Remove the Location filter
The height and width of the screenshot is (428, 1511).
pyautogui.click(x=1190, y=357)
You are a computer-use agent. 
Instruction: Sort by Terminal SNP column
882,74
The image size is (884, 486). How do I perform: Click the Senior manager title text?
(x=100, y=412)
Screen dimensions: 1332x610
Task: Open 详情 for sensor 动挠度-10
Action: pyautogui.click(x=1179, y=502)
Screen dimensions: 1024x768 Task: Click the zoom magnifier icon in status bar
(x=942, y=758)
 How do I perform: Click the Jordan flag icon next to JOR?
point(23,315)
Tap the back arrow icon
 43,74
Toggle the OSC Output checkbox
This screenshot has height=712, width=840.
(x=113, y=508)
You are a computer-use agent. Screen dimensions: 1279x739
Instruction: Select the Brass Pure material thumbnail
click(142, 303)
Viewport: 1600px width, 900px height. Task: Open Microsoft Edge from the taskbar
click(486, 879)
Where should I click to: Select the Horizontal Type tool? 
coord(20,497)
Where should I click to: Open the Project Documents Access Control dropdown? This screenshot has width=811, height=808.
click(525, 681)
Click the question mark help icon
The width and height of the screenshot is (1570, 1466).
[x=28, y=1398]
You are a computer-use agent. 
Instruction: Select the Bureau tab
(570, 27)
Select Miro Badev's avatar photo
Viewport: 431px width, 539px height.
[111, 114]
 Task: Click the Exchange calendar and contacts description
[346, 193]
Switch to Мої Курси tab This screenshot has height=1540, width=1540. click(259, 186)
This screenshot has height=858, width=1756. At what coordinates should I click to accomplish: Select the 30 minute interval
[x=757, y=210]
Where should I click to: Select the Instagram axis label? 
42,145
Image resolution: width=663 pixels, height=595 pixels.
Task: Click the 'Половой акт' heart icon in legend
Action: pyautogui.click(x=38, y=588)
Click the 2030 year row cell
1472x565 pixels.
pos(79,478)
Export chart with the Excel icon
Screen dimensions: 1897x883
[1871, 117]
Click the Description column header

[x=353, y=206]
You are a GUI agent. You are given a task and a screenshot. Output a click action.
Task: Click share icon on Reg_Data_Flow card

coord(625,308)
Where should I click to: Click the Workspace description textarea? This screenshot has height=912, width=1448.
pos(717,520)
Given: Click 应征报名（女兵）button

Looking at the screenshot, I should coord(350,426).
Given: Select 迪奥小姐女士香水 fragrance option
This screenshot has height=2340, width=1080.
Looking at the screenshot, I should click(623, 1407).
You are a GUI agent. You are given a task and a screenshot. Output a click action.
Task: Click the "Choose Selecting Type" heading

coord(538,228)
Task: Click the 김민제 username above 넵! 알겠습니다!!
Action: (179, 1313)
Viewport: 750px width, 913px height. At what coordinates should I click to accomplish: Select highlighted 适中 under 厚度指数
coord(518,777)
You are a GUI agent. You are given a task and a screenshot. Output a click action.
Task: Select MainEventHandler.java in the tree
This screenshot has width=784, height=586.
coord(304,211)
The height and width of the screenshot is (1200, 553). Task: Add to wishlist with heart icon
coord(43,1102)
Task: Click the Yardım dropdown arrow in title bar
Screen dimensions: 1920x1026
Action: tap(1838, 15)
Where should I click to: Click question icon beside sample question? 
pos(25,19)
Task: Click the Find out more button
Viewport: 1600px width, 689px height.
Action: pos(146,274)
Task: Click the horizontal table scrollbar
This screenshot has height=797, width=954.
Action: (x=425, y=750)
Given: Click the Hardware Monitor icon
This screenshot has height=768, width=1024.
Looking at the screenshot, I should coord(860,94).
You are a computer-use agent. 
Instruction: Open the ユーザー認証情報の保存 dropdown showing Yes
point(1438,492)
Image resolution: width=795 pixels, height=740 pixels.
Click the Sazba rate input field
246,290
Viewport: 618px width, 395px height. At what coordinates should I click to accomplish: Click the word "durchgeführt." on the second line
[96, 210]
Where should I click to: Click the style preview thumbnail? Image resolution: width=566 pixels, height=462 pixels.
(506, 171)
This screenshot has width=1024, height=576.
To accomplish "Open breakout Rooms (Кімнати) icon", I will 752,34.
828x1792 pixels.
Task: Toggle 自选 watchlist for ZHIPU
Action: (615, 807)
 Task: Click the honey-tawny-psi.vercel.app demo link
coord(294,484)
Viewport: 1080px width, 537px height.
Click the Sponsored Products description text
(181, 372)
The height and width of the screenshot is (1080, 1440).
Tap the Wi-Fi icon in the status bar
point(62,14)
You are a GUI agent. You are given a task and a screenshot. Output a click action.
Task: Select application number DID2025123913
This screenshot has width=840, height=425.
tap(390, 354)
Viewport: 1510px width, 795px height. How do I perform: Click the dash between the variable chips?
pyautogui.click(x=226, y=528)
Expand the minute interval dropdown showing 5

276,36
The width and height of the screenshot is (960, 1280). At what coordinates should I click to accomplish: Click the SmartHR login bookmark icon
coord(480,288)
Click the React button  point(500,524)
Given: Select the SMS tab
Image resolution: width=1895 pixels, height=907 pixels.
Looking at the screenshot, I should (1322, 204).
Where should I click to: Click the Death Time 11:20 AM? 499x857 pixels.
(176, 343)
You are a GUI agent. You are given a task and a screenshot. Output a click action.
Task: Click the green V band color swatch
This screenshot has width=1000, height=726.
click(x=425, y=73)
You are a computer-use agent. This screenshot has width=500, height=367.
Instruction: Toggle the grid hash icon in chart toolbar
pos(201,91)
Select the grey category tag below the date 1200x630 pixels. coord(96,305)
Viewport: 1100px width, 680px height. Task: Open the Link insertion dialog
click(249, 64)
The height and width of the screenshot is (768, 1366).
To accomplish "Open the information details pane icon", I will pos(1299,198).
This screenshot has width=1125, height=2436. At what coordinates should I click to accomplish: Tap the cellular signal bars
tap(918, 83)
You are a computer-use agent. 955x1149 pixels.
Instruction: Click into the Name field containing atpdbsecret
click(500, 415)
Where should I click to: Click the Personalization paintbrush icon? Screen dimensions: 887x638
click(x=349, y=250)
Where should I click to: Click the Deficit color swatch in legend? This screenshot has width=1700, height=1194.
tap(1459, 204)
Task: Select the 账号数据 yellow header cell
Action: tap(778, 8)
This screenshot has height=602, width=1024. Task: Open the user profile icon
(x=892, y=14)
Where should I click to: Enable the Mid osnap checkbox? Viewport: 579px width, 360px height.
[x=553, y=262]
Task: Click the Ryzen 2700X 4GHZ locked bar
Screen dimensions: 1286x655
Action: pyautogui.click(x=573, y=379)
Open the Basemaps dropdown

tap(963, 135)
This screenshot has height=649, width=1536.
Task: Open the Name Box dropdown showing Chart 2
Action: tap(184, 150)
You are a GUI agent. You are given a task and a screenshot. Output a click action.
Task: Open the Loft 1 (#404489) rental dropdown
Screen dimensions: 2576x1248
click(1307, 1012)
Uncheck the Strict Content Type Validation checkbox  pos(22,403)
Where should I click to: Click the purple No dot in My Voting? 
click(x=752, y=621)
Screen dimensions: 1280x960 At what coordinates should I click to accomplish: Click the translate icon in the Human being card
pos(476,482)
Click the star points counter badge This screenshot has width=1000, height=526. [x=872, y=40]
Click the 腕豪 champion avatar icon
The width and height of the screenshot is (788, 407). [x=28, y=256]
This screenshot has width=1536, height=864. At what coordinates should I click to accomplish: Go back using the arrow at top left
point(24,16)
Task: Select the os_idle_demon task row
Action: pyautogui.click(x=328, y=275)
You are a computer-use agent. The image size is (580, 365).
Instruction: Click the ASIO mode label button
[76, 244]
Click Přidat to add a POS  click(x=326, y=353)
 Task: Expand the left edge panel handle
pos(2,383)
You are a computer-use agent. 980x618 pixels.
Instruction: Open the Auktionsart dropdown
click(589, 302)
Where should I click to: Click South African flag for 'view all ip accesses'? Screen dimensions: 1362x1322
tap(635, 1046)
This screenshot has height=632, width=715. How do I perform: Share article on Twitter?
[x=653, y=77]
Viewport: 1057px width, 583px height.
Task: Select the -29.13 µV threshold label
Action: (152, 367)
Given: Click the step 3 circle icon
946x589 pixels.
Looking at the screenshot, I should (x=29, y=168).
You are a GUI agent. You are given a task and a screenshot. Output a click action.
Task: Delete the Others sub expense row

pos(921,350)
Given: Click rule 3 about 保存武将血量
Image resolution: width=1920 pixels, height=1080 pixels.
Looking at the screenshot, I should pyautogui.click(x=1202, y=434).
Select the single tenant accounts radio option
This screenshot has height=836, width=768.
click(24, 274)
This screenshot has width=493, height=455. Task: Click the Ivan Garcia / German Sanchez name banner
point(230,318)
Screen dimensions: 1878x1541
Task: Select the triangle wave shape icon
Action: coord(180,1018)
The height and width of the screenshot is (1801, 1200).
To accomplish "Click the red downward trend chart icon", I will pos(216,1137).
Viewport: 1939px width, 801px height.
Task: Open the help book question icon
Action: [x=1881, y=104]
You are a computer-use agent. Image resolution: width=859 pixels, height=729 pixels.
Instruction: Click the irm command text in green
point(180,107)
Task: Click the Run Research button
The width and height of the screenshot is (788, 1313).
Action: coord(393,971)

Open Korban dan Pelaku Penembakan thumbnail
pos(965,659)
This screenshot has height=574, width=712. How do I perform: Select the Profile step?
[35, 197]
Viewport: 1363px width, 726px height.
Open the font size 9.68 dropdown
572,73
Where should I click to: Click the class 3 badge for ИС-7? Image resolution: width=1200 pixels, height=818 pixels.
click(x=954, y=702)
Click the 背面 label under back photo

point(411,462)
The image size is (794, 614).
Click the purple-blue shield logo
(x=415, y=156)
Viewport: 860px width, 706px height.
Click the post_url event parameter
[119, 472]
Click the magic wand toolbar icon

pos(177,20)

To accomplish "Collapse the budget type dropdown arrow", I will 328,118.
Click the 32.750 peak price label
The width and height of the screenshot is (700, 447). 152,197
* * *
• [What the exercise asks]
Whenever a line of the material holds the word "computer", copy it out.

• [Answer box]
You are a computer-use agent. 
You are a computer-use agent. Screen dimensions: 1279x739
You are a computer-use agent. 
You are a computer-use agent. 
You are a computer-use agent. This screenshot has width=500, height=367.
You are a computer-use agent. 955x1149 pixels.
You are a computer-use agent. The image size is (580, 365).
You are a computer-use agent. 980x618 pixels.
You are a computer-use agent. Image resolution: width=859 pixels, height=729 pixels.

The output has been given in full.